Table: The variance component $\int K^2_{(c)}(u)d u$ of the effective kernel as a function of $c$, and the relative deficiency $\int K^2_{(c)}(u)d
u/\int K^2(u)d u$ with respect to the Epanechnikov kernel.
$c$ $\int K^2_{(c)}(u)d u$ ${\int K^2_{(c)}(u)d u \over \int K^2(u)d
u}$
0.10 0.610 1.017
0.20 0.638 1.063
0.30 0.678 1.130
0.40 0.727 1.212
0.50 0.783 1.305
0.60 0.844 1.407
0.70 0.900 1.517
0.80 0.979 1.632
0.90 1.050 1.751
0.91 1.058 1.764
0.92 1.065 1.776
0.93 1.073 1.788
0.94 1.080 1.800
0.95 1.087 1.812
0.96 1.095 1.825
0.97 1.102 1.837
0.98 1.110 1.850
0.99 1.117 1.862

It is apparent from these figures that some caution must be exercised in selecting $c$ (and $R$), since the variance increases rapidly as $c$ tends to one.
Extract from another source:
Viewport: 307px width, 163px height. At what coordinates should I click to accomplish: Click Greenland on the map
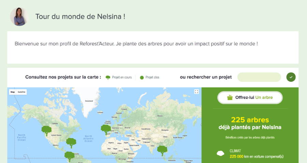point(89,101)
In order to compare the mean squared error of ${\hat{m}}_h$ with that of $G({\hat{m}}_{h_1},
{\hat{m}}_{h_2})$ one could equalize the variances by setting

\begin{displaymath}h_1=\left[ \int K^2_{(c)} (u)d u/\int K^2(u)d u \right] h.\end{displaymath}

Without loss of generality one can assume that $m^{(2)} (x)/10=m^{(4)}
(x)/280=1$. The leading bias term of ${\hat{m}}_h$ is then $h^2+h^4$, whereas that of $G({\hat{m}}_{h_1},
{\hat{m}}_{h_2})$ for $c=0.99$ is equal to $\sqrt{152.76} h^4$. So, if $h^2>1/(\sqrt{152.76}-1)$ the jackknifed estimator is less accurate than the ordinary kernel smoother.
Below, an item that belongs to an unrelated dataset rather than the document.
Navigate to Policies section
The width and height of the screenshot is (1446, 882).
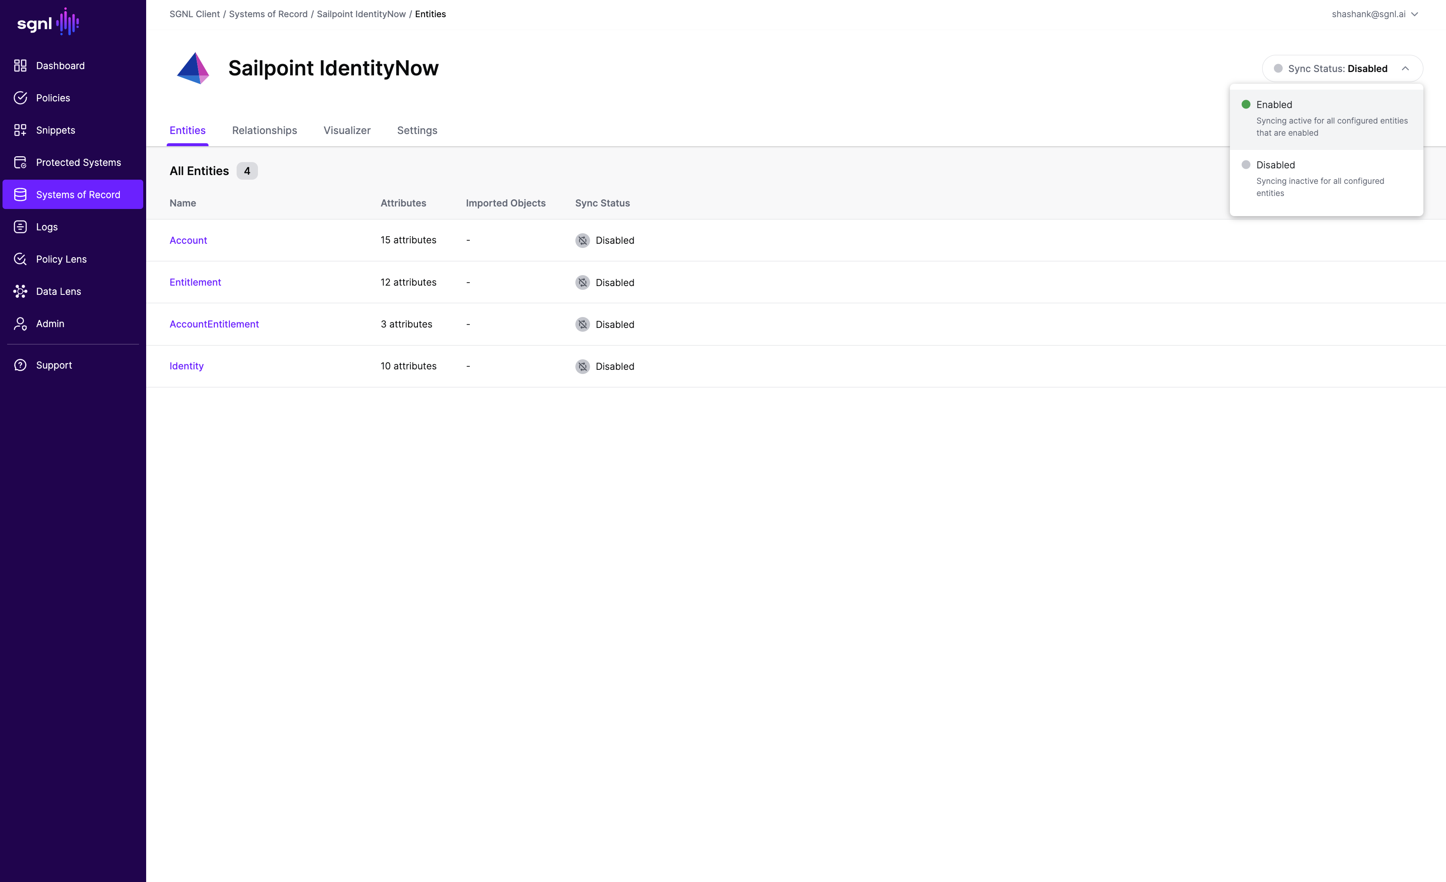[53, 98]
Since the choice of $R$ (and $c$) seems to be delicate in a practical example, it is interesting to evaluate the jackknifed estimator in a simulated example. Suppose that $m(x)=\sin(x), n=100, \sigma^2=1$ and it is desired to evaluate the mean squared error at $x=\pi/4$. A bandwidth $h$, being roughly equal to 0.3, would minimize the mean squared error of ${\hat{m}}_h(x)$ (with the Epanechnikov kernel). Table 4.5 shows the ratio of the mean squared error of $G({\hat{m}}_{h_1},
{\hat{m}}_{h_2})$ to that of ${\hat{m}}_h$ as $c$ and $h$ are varied.
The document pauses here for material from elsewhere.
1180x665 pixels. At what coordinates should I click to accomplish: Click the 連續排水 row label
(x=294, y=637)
The efficiency of the jackknifed kernel smoother $G[\hat{m}_{h_1},\hat{m}_{h_2}]$ with respect to the ordinary kernel estimator
Table 4.5:
$c=0.1$ $c=0.2$ $c=0.3$
$h\backslash h_1$ 0.2 0.3 0.4 0.2 0.3 0.4 0.2 0.3 0.4
0.2 1.017 0.67 0.51 1.063 0.709 0.532 1.13 0.753 0.565
0.3 1.52 1.017 0.765 1.59 1.063 0.798 1.695 1.13 0.847
0.4 2.035 1.357 1.020 2.127 1.418 1.064 2.26 1.507 1.13
$c=0.4$ $c=0.5$ $c=0.6$
$h\backslash h_1$ 0.2 0.3 0.4 0.2 0.3 0.4 0.2 0.3 0.4
0.2 1.212 0.808 0.606 1.305 0.87 0.652 1.407 0.938 0.703
0.3 1.818 1.212 0.909 1.958 1.305 0.979 2.111 1.407 1.055
0.4 2.424 1.616 1.212 2.611 1.74 1.305 2.815 1.877 1.407
$c=0.7$ $c=0.8$ $c=0.9$
$h\backslash h_1$ 0.2 0.3 0.4 0.2 0.3 0.4 0.2 0.3 0.4
0.2 1.517 1.011 0.758 1.632 1.088 0.816 1.751 1.167 0.875
0.3 2.275 1.517 1.137 2.448 1.632 1.224 2.627 1.751 1.313
0.4 3.034 2.022 1.517 3.264 2.176 1.632 3.503 2.335 1.751
Note: Shown is the ratio: mean squared error $\{G[\hat{m}_{h_1},\hat{m}_{h_2}]\}/$ mean squared error $\{\hat{m}_h\}$ (for $n=100, m(x)=\sin(x),\sigma^2=1,$ and $x=\pi/4$) as a function of $c$, $h$ and $h_1$.
Source: Härdle (1986a), © 1986 IEEE.

The use of the higher order kernel technique, as is done by the jackknife technique, may thus result in a mean squared error nearly twice as large as the corresponding error of the ordinary Epanechnikov kernel smoother, as can be seen from the entry $(h, h_1,c)=(0.3,0.3,0.9)$ in Table 4.5.

Exercises
4.6.1 Why is it impossible to find a positive symmetric kernel of order $(0,4)$?

4.6.2 Compute the $c_K$ for higher order kernels of order $(0,p)$ as a function of $p$. Do you observe an increasing value of $c_K$ as $p$ increases?